Collected data:
Segment Open
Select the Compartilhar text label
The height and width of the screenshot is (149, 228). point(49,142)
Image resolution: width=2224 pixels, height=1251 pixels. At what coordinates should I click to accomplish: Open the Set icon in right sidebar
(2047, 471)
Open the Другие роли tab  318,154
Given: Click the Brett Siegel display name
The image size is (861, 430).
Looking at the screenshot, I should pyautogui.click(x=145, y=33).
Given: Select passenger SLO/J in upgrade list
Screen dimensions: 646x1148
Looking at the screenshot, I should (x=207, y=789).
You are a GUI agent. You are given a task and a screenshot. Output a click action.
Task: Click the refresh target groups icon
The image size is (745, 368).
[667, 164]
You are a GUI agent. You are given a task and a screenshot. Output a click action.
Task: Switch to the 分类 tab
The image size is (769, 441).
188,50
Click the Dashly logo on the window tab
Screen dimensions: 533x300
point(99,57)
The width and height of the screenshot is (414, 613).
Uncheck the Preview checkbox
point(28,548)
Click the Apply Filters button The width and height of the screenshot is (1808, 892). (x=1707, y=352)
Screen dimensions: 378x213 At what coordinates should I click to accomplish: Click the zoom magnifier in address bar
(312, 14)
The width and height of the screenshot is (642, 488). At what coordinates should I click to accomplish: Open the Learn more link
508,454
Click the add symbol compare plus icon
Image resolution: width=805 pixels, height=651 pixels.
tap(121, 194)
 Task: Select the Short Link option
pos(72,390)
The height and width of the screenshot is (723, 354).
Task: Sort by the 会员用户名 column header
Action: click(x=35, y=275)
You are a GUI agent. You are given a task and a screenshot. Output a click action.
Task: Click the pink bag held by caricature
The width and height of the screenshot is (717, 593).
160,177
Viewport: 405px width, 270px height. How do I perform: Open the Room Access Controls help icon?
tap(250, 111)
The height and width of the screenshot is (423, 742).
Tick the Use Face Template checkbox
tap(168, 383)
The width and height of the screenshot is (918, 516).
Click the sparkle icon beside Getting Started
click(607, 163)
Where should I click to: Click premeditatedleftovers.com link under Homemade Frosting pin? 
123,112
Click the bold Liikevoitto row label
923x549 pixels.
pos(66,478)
Segment Closed
> Instructions to follow
Once the line with "Click the sparkle icon beside Getting Started" has been found in the records above, retype it and every line after it exactly, and include nothing else.

> Solved problem
Click the sparkle icon beside Getting Started
click(607, 163)
Where should I click to: Click premeditatedleftovers.com link under Homemade Frosting pin? 
123,112
Click the bold Liikevoitto row label
923x549 pixels.
pos(66,478)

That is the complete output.